MATERIAL TO PROCESS:
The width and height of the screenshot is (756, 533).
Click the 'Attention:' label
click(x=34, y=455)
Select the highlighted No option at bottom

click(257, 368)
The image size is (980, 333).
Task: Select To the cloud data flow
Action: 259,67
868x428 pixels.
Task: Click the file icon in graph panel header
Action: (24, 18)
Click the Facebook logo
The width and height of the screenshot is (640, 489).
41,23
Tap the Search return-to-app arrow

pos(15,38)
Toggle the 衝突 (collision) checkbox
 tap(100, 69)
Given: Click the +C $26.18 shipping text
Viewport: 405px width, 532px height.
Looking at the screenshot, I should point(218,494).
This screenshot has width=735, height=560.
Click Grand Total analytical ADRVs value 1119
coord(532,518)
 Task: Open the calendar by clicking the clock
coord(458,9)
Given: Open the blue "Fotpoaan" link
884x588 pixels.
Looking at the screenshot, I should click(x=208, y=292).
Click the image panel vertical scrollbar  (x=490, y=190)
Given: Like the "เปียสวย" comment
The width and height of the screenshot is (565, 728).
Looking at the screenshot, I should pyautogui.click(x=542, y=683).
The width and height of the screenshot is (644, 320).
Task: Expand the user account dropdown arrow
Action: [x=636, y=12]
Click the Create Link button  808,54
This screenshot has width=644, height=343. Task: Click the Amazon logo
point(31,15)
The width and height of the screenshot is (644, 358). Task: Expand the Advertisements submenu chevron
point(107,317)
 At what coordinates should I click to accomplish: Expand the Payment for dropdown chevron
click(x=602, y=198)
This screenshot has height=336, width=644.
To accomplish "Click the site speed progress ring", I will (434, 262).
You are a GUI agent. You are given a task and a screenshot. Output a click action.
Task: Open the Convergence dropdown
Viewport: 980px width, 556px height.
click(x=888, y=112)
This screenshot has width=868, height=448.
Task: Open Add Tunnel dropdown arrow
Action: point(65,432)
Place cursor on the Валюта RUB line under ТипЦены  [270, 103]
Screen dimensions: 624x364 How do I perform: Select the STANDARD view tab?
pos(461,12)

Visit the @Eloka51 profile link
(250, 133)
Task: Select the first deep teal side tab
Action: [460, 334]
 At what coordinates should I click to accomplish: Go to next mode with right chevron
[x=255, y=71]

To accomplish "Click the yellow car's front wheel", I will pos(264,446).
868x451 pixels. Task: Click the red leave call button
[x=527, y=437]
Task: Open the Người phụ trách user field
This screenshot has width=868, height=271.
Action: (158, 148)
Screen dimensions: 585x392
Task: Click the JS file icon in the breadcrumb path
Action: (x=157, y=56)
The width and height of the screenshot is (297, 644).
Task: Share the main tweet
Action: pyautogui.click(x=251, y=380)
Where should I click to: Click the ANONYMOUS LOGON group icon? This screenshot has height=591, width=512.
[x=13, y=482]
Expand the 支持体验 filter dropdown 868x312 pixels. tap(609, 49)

WHAT THE EXERCISE ASKS: The expected answer is an exact copy of the lines above, beginning at the line with "The width and height of the screenshot is (644, 358)." and ending at the line with "Task: Open the Người phụ trách user field", with both ends in.

THE COMPLETED TASK:
The width and height of the screenshot is (644, 358). Task: Expand the Advertisements submenu chevron
point(107,317)
 At what coordinates should I click to accomplish: Expand the Payment for dropdown chevron
click(x=602, y=198)
This screenshot has height=336, width=644.
To accomplish "Click the site speed progress ring", I will (434, 262).
You are a GUI agent. You are given a task and a screenshot. Output a click action.
Task: Open the Convergence dropdown
Viewport: 980px width, 556px height.
click(x=888, y=112)
This screenshot has width=868, height=448.
Task: Open Add Tunnel dropdown arrow
Action: point(65,432)
Place cursor on the Валюта RUB line under ТипЦены  [270, 103]
Screen dimensions: 624x364 How do I perform: Select the STANDARD view tab?
pos(461,12)

Visit the @Eloka51 profile link
(250, 133)
Task: Select the first deep teal side tab
Action: [460, 334]
 At what coordinates should I click to accomplish: Go to next mode with right chevron
[x=255, y=71]

To accomplish "Click the yellow car's front wheel", I will pos(264,446).
868x451 pixels. Task: Click the red leave call button
[x=527, y=437]
Task: Open the Người phụ trách user field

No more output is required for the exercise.